# [Input]
_ _ _ _

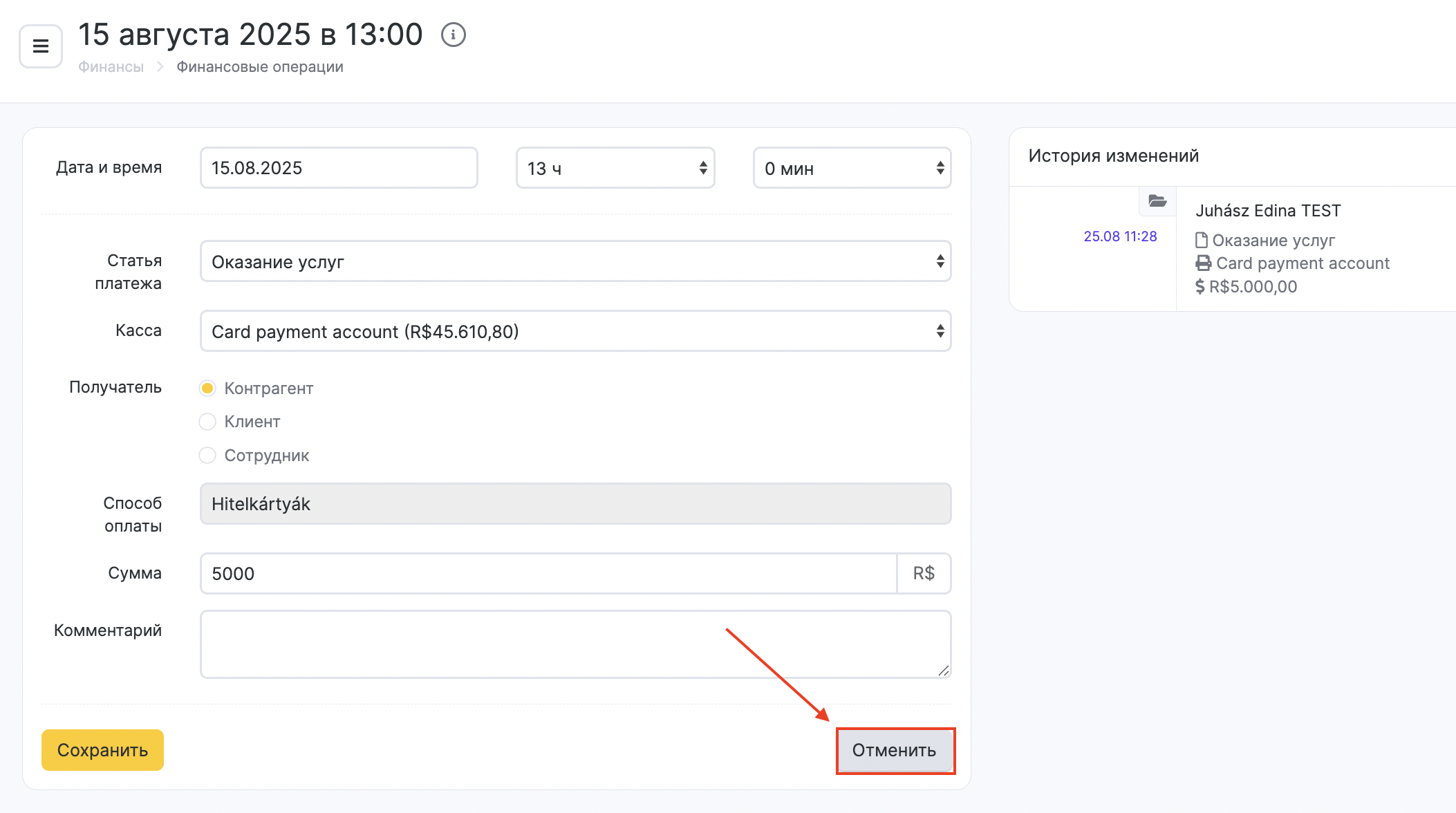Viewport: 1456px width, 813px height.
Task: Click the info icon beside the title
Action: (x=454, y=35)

_ _ _ _

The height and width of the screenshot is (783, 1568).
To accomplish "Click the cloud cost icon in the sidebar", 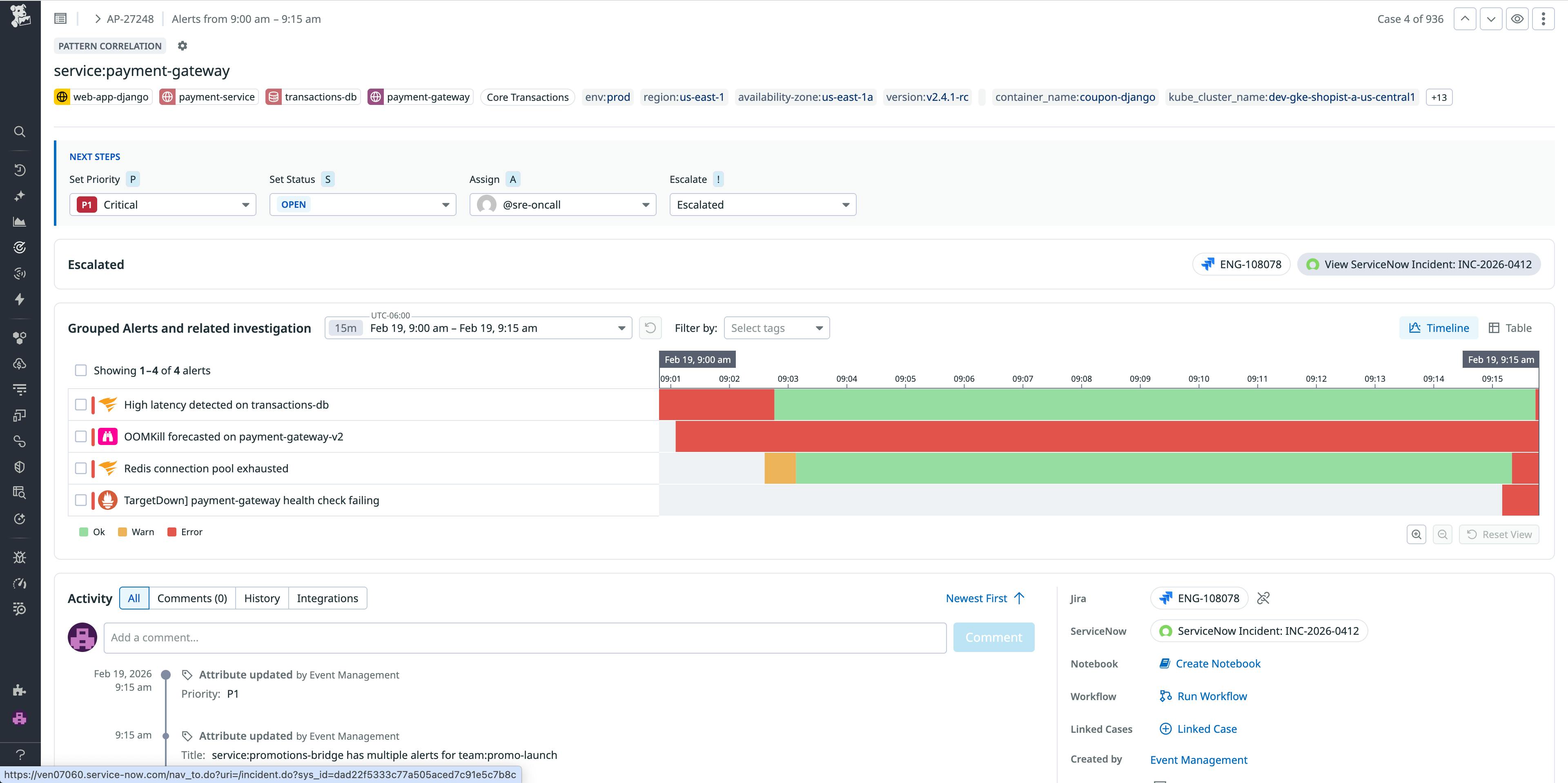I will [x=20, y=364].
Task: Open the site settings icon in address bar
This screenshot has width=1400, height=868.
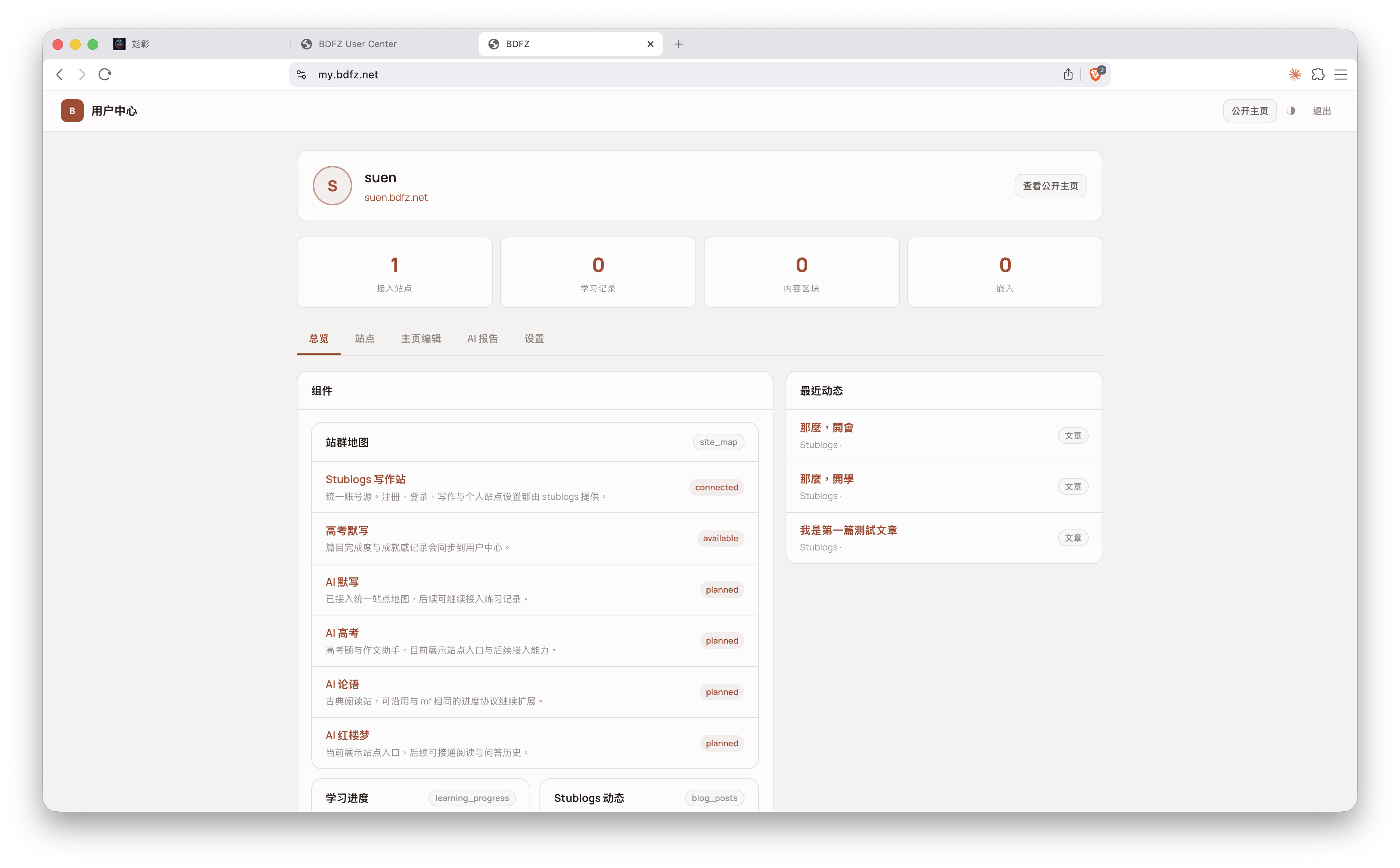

_ _ _ _

# [Exercise requirements]
Within the material above, copy exactly the lines from the line that holds "Task: Open the" up to and including the line that holds "This screenshot has width=1400, height=868.".

# [Reply to the task]
Task: Open the site settings icon in address bar
This screenshot has width=1400, height=868.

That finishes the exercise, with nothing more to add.